経済依存してきた中国に、真っ向から歯向かうオーストラリアの勝算は?
A TEST CASE
悪化する両国関係にとどめを刺したのは、新型コロナウイルスだ。オーストラリア政府が、ウイルスの発生源について国際的な調査を呼び掛けると、中国はオーストラリア産の石炭や大麦、小麦、ワイン、羊などに次々と関税や制限をかけた。オーストラリアも、中国の世界戦略「一帯一路」絡みのプロジェクトを厳しい審査にかけることを決め、事実上の待ったをかけた。
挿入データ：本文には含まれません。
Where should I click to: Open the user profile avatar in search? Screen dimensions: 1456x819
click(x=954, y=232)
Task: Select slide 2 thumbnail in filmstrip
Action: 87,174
オーストラリアにとって、これはある意味で国の存続に関わる問題だ。中国海軍はこの20年で、沿岸警備中心の部隊から、アジア太平洋の覇権をもくろむ勢力へと生まれ変わった。さらに中国は、大量の漁船を武装させて戦略的海域に派遣することにより、ベトナムの海底油田からフィリピンの漁場まで、幅広い海域を支配しようとしている。
オーストラリアはこれからどうなっていくのか。モリソン政権は年内に、アントニー・ブリンケン米国務長官とロイド・オースティン米国防長官との外務・防衛担当閣僚会議(2プラス2)を開き、アメリカとの同盟関係を改めて強化したい考えだ。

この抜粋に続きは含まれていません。